Collected data entries:
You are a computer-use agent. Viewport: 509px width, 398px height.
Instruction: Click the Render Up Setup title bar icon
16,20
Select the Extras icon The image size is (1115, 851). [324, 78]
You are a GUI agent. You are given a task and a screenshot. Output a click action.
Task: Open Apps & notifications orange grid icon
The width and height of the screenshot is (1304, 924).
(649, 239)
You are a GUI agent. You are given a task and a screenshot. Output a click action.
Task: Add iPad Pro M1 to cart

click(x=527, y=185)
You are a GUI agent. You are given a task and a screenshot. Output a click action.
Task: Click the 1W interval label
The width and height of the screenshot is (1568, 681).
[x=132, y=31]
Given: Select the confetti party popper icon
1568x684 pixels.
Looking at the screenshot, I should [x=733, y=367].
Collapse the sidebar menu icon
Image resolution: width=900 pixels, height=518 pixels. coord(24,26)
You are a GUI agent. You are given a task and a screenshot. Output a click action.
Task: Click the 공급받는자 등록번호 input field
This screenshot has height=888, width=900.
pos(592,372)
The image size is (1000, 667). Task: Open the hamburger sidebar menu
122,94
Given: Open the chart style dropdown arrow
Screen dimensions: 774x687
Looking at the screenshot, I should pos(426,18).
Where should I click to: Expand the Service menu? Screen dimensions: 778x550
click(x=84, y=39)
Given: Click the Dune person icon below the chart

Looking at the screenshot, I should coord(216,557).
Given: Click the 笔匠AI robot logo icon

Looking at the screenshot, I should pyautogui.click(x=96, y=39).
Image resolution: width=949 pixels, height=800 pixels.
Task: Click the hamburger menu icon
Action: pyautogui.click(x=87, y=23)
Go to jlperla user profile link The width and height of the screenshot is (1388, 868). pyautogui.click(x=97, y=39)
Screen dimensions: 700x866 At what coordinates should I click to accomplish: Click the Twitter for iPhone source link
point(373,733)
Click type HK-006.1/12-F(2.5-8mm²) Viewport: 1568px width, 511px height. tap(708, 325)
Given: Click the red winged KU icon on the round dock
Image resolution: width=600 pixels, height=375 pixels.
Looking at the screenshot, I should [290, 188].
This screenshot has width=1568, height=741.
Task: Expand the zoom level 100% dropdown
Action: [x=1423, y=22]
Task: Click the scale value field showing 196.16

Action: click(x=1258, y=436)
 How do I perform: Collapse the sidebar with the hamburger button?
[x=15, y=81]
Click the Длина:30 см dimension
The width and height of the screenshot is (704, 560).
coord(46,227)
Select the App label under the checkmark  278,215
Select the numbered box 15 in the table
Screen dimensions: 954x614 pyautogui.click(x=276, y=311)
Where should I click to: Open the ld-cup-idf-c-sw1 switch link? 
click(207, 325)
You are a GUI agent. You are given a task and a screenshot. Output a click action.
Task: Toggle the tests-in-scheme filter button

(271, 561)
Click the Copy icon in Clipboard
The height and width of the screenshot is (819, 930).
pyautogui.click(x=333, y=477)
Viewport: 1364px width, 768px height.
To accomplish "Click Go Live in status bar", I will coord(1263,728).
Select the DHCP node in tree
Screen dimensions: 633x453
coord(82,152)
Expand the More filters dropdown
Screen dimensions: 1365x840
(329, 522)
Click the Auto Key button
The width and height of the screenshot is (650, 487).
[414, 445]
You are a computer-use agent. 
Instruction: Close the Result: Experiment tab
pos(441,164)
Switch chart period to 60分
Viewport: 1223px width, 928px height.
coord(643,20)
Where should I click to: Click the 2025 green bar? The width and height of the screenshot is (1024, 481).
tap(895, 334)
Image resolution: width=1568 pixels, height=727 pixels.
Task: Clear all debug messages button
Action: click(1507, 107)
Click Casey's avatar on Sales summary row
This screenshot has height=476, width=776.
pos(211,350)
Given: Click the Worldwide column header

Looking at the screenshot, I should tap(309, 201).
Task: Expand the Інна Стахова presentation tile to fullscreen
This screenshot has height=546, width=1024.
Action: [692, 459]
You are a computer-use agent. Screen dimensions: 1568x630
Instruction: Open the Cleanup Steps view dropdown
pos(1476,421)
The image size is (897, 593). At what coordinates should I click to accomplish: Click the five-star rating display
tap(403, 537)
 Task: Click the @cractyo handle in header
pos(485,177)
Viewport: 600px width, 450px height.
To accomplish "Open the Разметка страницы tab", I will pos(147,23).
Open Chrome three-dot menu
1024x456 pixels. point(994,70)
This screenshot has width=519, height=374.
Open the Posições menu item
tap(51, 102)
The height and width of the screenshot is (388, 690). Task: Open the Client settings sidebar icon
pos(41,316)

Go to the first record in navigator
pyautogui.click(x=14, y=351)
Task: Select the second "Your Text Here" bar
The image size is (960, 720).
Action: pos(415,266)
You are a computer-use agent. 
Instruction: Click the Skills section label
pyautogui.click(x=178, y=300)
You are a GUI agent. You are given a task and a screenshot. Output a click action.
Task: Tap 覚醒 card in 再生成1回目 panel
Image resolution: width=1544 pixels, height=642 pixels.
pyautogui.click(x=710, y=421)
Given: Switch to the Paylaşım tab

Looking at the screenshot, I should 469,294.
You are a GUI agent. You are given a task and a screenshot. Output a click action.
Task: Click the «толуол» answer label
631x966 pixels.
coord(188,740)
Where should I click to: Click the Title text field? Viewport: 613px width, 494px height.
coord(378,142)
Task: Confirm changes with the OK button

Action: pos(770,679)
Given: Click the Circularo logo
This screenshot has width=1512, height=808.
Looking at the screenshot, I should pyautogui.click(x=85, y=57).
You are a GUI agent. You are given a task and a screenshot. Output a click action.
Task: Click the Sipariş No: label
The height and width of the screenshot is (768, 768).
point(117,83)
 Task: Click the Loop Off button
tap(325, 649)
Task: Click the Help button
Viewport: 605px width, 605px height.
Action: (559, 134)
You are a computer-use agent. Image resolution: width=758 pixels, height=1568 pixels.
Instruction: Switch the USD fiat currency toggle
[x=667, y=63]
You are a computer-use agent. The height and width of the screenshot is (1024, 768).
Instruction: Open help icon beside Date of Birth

_How to complete this task_.
Write out every entry above, word for word.

_Finished exercise_.
You are a computer-use agent. Viewport: 509px width, 398px height.
Instruction: Click the Render Up Setup title bar icon
16,20
Select the Extras icon The image size is (1115, 851). [324, 78]
You are a GUI agent. You are given a task and a screenshot. Output a click action.
Task: Open Apps & notifications orange grid icon
The width and height of the screenshot is (1304, 924).
(649, 239)
You are a GUI agent. You are given a task and a screenshot. Output a click action.
Task: Add iPad Pro M1 to cart

click(x=527, y=185)
You are a GUI agent. You are given a task and a screenshot. Output a click action.
Task: Click the 1W interval label
The width and height of the screenshot is (1568, 681).
[x=132, y=31]
Given: Select the confetti party popper icon
1568x684 pixels.
Looking at the screenshot, I should [x=733, y=367].
Collapse the sidebar menu icon
Image resolution: width=900 pixels, height=518 pixels. coord(24,26)
You are a GUI agent. You are given a task and a screenshot. Output a click action.
Task: Click the 공급받는자 등록번호 input field
This screenshot has height=888, width=900.
pos(592,372)
The image size is (1000, 667). Task: Open the hamburger sidebar menu
122,94
Given: Open the chart style dropdown arrow
Screen dimensions: 774x687
Looking at the screenshot, I should pos(426,18).
Where should I click to: Expand the Service menu? Screen dimensions: 778x550
click(x=84, y=39)
Given: Click the Dune person icon below the chart

Looking at the screenshot, I should coord(216,557).
Given: Click the 笔匠AI robot logo icon

Looking at the screenshot, I should pyautogui.click(x=96, y=39).
Image resolution: width=949 pixels, height=800 pixels.
Task: Click the hamburger menu icon
Action: pyautogui.click(x=87, y=23)
Go to jlperla user profile link The width and height of the screenshot is (1388, 868). pyautogui.click(x=97, y=39)
Screen dimensions: 700x866 At what coordinates should I click to accomplish: Click the Twitter for iPhone source link
point(373,733)
Click type HK-006.1/12-F(2.5-8mm²) Viewport: 1568px width, 511px height. tap(708, 325)
Given: Click the red winged KU icon on the round dock
Image resolution: width=600 pixels, height=375 pixels.
Looking at the screenshot, I should [290, 188].
This screenshot has width=1568, height=741.
Task: Expand the zoom level 100% dropdown
Action: [x=1423, y=22]
Task: Click the scale value field showing 196.16

Action: click(x=1258, y=436)
 How do I perform: Collapse the sidebar with the hamburger button?
[x=15, y=81]
Click the Длина:30 см dimension
The width and height of the screenshot is (704, 560).
coord(46,227)
Select the App label under the checkmark  278,215
Select the numbered box 15 in the table
Screen dimensions: 954x614 pyautogui.click(x=276, y=311)
Where should I click to: Open the ld-cup-idf-c-sw1 switch link? 
click(207, 325)
You are a GUI agent. You are given a task and a screenshot. Output a click action.
Task: Toggle the tests-in-scheme filter button

(271, 561)
Click the Copy icon in Clipboard
The height and width of the screenshot is (819, 930).
pyautogui.click(x=333, y=477)
Viewport: 1364px width, 768px height.
To accomplish "Click Go Live in status bar", I will coord(1263,728).
Select the DHCP node in tree
Screen dimensions: 633x453
coord(82,152)
Expand the More filters dropdown
Screen dimensions: 1365x840
(329, 522)
Click the Auto Key button
The width and height of the screenshot is (650, 487).
[414, 445]
You are a computer-use agent. 
Instruction: Close the Result: Experiment tab
pos(441,164)
Switch chart period to 60分
Viewport: 1223px width, 928px height.
coord(643,20)
Where should I click to: Click the 2025 green bar? The width and height of the screenshot is (1024, 481).
tap(895, 334)
Image resolution: width=1568 pixels, height=727 pixels.
Task: Clear all debug messages button
Action: click(1507, 107)
Click Casey's avatar on Sales summary row
This screenshot has height=476, width=776.
pos(211,350)
Given: Click the Worldwide column header

Looking at the screenshot, I should tap(309, 201).
Task: Expand the Інна Стахова presentation tile to fullscreen
This screenshot has height=546, width=1024.
Action: [692, 459]
You are a computer-use agent. Screen dimensions: 1568x630
Instruction: Open the Cleanup Steps view dropdown
pos(1476,421)
The image size is (897, 593). At what coordinates should I click to accomplish: Click the five-star rating display
tap(403, 537)
 Task: Click the @cractyo handle in header
pos(485,177)
Viewport: 600px width, 450px height.
To accomplish "Open the Разметка страницы tab", I will pos(147,23).
Open Chrome three-dot menu
1024x456 pixels. point(994,70)
This screenshot has width=519, height=374.
Open the Posições menu item
tap(51, 102)
The height and width of the screenshot is (388, 690). Task: Open the Client settings sidebar icon
pos(41,316)

Go to the first record in navigator
pyautogui.click(x=14, y=351)
Task: Select the second "Your Text Here" bar
The image size is (960, 720).
Action: pos(415,266)
You are a computer-use agent. 
Instruction: Click the Skills section label
pyautogui.click(x=178, y=300)
You are a GUI agent. You are given a task and a screenshot. Output a click action.
Task: Tap 覚醒 card in 再生成1回目 panel
Image resolution: width=1544 pixels, height=642 pixels.
pyautogui.click(x=710, y=421)
Given: Switch to the Paylaşım tab

Looking at the screenshot, I should 469,294.
You are a GUI agent. You are given a task and a screenshot. Output a click action.
Task: Click the «толуол» answer label
631x966 pixels.
coord(188,740)
Where should I click to: Click the Title text field? Viewport: 613px width, 494px height.
coord(378,142)
Task: Confirm changes with the OK button

Action: pos(770,679)
Given: Click the Circularo logo
This screenshot has width=1512, height=808.
Looking at the screenshot, I should pyautogui.click(x=85, y=57).
You are a GUI agent. You are given a task and a screenshot. Output a click action.
Task: Click the Sipariş No: label
The height and width of the screenshot is (768, 768).
point(117,83)
 Task: Click the Loop Off button
tap(325, 649)
Task: Click the Help button
Viewport: 605px width, 605px height.
Action: (559, 134)
You are a computer-use agent. Image resolution: width=758 pixels, height=1568 pixels.
Instruction: Switch the USD fiat currency toggle
[x=667, y=63]
You are a computer-use agent. The height and width of the screenshot is (1024, 768).
Instruction: Open help icon beside Date of Birth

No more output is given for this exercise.